══ RECORDS PROVIDED ══
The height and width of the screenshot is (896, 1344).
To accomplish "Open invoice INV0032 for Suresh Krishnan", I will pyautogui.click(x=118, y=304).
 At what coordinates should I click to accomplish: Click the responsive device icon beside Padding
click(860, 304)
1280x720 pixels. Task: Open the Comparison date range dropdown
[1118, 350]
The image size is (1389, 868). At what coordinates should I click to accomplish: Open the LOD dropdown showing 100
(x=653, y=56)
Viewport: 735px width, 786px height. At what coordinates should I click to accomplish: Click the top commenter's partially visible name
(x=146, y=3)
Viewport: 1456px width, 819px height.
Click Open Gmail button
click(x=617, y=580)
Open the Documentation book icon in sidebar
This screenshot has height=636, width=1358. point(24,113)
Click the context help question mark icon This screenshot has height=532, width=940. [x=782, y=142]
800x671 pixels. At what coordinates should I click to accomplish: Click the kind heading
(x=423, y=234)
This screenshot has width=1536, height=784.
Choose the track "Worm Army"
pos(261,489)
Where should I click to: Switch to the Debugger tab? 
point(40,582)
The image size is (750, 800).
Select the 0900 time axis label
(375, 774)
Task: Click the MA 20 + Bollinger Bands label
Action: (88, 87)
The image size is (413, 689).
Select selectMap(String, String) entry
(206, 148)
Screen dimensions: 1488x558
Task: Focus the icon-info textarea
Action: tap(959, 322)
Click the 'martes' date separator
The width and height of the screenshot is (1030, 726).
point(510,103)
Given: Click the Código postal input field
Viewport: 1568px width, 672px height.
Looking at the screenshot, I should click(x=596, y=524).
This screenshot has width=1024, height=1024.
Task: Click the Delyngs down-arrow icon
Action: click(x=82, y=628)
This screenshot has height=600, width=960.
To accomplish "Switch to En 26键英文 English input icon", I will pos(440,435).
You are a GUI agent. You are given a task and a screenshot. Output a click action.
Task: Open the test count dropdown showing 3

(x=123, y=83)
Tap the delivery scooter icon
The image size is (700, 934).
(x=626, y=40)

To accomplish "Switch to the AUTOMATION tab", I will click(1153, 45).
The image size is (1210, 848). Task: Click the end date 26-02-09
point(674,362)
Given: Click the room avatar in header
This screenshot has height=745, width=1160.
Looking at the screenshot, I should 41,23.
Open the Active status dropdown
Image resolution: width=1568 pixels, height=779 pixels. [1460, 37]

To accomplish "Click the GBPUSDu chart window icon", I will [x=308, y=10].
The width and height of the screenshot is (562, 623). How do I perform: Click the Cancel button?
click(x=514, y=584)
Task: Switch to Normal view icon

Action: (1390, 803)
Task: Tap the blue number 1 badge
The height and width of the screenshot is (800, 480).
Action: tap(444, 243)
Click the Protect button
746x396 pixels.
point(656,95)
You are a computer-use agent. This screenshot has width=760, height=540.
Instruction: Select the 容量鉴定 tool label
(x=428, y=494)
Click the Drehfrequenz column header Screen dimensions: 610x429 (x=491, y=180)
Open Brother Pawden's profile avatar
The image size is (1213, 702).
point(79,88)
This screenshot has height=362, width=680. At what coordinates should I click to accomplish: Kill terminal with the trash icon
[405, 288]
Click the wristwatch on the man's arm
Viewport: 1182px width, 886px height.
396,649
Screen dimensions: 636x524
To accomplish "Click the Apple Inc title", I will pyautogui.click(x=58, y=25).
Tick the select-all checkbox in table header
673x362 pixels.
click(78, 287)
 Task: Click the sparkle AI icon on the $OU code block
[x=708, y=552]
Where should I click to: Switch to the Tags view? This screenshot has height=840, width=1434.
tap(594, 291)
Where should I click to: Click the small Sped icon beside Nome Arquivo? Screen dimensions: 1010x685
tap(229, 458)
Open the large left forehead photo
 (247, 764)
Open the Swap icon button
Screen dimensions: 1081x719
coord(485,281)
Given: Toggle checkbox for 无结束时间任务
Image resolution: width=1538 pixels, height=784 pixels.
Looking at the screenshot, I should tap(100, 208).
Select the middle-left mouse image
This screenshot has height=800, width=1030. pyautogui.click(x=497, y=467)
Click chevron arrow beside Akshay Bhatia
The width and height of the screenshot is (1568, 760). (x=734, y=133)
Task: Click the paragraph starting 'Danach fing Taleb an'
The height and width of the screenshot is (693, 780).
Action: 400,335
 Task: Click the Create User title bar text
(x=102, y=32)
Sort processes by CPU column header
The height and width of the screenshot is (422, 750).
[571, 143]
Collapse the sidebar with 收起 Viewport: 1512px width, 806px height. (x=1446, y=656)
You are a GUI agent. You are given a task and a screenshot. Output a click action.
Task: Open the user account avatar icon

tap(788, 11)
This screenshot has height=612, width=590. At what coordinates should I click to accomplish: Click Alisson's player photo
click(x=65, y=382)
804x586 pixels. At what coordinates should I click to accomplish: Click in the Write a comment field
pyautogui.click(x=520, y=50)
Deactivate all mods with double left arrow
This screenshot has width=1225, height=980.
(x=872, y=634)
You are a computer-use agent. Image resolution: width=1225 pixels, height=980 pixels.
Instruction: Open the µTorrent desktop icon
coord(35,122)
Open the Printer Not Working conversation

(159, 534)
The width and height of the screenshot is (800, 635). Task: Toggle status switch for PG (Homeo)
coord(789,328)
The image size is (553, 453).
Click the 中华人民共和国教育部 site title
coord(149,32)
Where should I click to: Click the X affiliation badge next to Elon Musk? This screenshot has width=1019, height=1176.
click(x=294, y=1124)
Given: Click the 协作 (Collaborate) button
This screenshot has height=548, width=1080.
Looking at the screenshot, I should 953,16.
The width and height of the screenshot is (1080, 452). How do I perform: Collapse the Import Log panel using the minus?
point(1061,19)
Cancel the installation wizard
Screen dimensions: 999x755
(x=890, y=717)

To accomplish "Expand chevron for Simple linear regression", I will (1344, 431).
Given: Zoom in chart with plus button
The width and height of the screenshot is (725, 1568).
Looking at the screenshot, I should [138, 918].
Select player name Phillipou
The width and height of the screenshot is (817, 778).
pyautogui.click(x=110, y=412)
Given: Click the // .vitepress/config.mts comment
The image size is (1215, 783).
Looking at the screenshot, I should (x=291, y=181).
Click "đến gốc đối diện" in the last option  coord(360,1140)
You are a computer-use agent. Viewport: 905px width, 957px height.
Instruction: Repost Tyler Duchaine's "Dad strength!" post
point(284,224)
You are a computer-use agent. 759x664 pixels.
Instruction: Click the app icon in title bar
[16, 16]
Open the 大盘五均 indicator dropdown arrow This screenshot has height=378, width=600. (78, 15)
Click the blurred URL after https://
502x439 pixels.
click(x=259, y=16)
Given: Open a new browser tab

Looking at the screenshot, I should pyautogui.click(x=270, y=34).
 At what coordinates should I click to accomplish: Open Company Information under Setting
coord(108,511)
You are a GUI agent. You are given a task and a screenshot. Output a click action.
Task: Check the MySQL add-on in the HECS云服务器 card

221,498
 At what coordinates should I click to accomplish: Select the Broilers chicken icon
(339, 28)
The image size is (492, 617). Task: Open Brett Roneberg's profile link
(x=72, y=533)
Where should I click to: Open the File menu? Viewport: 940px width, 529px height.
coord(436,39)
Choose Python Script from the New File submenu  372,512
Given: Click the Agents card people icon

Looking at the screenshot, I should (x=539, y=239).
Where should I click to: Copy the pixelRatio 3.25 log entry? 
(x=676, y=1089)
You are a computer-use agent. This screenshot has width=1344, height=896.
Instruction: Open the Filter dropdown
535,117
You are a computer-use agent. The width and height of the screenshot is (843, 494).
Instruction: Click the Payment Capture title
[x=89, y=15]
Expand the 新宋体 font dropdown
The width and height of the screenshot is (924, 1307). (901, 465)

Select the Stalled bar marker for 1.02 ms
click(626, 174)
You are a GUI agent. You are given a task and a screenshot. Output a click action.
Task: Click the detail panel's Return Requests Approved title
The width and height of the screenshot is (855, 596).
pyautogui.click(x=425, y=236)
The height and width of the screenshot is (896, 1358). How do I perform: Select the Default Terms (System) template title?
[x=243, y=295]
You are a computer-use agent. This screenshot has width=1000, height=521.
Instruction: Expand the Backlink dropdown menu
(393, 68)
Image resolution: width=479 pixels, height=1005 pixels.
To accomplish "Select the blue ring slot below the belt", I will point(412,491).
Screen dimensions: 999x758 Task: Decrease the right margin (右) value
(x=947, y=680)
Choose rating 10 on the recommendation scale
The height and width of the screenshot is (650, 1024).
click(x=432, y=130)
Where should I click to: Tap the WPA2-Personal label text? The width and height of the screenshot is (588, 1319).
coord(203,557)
═══
WHAT TO WORK ON:
How many lines of the material above hold the string "chart"? Reply with the number and nothing else.

ANSWER TO THIS EXERCISE:
2